This article was originally published by Stand Together Foundation.

Stand Together Foundation Executive Director Evan Feinberg was invited to speak with We Are For Good, a podcast focused on helping nonprofit leaders navigate challenges and unlock potential. The episode focused on emerging nonprofit trends and identified ways the nonprofit sector might learn from the for-profit sector in terms of serving customers and measuring impact. 

Check out the full episode at 


Evan Feinberg, Executive Director of Stand Together Foundation


Nonprofit trend #1: What worked yesterday won't work tomorrow

We need the disruptors, the innovators, those people who are not just trying to implement today's best practices, or some evidence-based approach that they read about in a book. Instead, we're looking for what we call social entrepreneurs -  those organizations that are discovering new and better ways of transforming lives. 

The solutions to barriers and social problems are not already known and just waiting to be pushed out. They must be discovered every day. And they need to be discovered by people taking risks - people with proximate knowledge, people that have experienced the problems themselves and have discovered something that worked for them or their loved ones or friends. We're looking for organizations and people that are capable of not just doing some nice things to help some people but are able to transform communities at their core. 

We need a dynamic social economy that matches the more dynamic economy of the for-profit sector, which is to say laser-focused on the question: How can we create more value for the people that we serve, for those problems that we're trying to solve in communities? Relentless customer focus is what will help nonprofits look and feel a whole lot more like businesses.

Nonprofit trend #2: The most effective organizations implement principles-based cultures, rather than rules or process-based cultures

What does that mean? The first thing is that those principles are more than just integrity and respect and humility (which are absolutely critical), but they also have to be principles that you expect entrepreneurship, you expect transformation. It has to be about how you seek and gain knowledge to make better decisions. Principles have to include economic thinking about how you make decisions. 

As you push principle-based approaches, you can then trust and empower your team to be where you discover new and better ways to serve your customers, so that you're no longer just as strong as the smartest person, the dynamic leader, but you now create a principles-based culture where the solutions to problems percolate from the bottom up. And that's when you start cooking with raw gas.

Nonprofit trend #3: The solutions that exist today aren't good enough, even if they're great

Once you've gone through the program, you're a part of our catalyst network - it's a platform to really bring out the best and each of these leaders and work together as a Catalyst community to catalyze change that reshapes the social sector around believing in people and empowering them from the bottom up. 

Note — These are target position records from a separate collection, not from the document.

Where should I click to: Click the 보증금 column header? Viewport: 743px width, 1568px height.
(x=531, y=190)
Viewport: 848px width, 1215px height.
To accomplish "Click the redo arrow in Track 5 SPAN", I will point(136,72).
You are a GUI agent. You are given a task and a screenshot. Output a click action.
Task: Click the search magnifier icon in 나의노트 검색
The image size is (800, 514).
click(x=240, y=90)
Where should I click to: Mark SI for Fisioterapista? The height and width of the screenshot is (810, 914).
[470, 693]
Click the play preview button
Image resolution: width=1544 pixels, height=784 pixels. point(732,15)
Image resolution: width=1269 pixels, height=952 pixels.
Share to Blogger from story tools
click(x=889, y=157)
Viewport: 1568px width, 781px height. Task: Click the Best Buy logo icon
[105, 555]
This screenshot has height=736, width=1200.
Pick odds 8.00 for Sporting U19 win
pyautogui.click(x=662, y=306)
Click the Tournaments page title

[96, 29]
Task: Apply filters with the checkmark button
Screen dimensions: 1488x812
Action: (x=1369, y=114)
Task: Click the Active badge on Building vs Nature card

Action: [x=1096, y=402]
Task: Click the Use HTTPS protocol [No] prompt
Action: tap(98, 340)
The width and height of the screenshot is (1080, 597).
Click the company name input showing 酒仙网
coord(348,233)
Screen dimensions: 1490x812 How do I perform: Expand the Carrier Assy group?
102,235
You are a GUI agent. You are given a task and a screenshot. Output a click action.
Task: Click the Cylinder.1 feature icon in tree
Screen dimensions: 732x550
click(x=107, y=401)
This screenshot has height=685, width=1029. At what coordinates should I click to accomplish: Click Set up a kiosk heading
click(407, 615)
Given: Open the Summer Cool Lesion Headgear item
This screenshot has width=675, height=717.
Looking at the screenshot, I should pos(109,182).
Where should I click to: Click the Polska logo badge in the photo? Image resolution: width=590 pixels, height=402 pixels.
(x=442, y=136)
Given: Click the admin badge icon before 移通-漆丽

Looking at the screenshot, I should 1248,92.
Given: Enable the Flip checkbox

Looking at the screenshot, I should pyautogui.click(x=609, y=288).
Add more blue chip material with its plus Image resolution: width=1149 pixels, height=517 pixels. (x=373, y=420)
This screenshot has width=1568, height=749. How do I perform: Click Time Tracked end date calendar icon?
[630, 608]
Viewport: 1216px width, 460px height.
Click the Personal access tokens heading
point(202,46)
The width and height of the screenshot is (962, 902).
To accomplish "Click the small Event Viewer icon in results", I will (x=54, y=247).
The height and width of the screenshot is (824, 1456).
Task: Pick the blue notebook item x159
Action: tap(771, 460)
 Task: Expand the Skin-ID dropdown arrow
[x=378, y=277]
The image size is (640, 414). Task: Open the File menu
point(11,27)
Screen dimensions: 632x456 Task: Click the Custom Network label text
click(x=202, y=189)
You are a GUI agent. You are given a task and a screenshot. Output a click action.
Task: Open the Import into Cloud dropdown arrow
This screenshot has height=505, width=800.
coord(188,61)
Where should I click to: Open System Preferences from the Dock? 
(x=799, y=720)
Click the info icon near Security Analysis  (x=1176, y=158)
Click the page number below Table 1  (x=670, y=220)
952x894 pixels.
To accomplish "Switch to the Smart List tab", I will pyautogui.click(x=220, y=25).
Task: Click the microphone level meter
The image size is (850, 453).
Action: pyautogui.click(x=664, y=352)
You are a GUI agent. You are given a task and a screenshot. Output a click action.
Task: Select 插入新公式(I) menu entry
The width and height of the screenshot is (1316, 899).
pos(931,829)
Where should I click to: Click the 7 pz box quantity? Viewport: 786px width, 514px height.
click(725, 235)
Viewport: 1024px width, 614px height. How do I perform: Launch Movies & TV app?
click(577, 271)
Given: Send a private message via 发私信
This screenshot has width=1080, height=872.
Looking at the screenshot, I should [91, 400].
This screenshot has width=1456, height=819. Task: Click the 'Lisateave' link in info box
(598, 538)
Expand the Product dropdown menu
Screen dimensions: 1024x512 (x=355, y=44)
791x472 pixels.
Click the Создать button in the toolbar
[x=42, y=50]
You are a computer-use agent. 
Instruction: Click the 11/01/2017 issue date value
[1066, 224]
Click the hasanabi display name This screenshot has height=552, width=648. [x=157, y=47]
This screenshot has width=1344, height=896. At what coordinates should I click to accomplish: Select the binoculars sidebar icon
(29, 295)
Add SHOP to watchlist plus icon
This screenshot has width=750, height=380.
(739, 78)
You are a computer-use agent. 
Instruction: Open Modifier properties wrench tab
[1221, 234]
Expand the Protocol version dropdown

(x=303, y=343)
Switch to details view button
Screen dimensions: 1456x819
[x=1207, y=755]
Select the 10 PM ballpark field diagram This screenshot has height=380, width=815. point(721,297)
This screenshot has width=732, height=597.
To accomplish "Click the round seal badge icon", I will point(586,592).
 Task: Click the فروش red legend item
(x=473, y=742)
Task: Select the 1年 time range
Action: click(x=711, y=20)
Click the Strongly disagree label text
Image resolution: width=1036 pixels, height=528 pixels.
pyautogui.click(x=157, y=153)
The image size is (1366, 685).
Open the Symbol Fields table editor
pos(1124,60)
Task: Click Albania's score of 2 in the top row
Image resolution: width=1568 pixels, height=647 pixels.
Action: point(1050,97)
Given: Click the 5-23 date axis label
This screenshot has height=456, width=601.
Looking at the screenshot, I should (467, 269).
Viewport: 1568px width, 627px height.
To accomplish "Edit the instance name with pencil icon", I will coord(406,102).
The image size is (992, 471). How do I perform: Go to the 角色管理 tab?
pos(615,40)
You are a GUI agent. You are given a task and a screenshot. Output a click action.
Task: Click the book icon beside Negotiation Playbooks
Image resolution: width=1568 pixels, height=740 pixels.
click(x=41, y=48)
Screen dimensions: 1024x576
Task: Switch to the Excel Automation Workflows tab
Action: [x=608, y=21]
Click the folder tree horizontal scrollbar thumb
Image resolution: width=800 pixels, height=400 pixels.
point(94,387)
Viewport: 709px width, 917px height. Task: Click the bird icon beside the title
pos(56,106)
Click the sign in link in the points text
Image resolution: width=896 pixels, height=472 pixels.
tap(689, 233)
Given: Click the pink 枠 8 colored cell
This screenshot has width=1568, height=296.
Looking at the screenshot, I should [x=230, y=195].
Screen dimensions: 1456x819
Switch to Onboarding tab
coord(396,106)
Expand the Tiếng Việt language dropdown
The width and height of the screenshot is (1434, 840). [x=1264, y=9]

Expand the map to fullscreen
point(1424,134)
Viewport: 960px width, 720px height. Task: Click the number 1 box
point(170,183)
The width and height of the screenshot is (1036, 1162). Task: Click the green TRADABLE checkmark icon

Take Lorenzo Lewis. He founded an incredible nonprofit called The Confess Project. It is an organization that's working on mental health, particularly in Black communities. The way they do it is by training and equipping barbers in barber shops all across America to be frontline, lay mental health workers. And when I think about our country right now, I think about the deaths of despair on the rise, and I think about how addiction and mental health problems, particularly minority communities, growing at a much faster rate, I think this is an urgent and life or death problem for us to be solving. 

Lorenzo gives me hope that we're going to be okay as a country, because we have social entrepreneurs saying that the solutions that exist today aren't enough. They're not good enough, even if they're great. They're not good enough to solve our problems. And so Lorenzo and other social entrepreneurs like him step into the breach, try something new, grow it, and are now applying the principles and values and cultural frameworks we were able to share to be able to do a whole lot more over the coming months and years.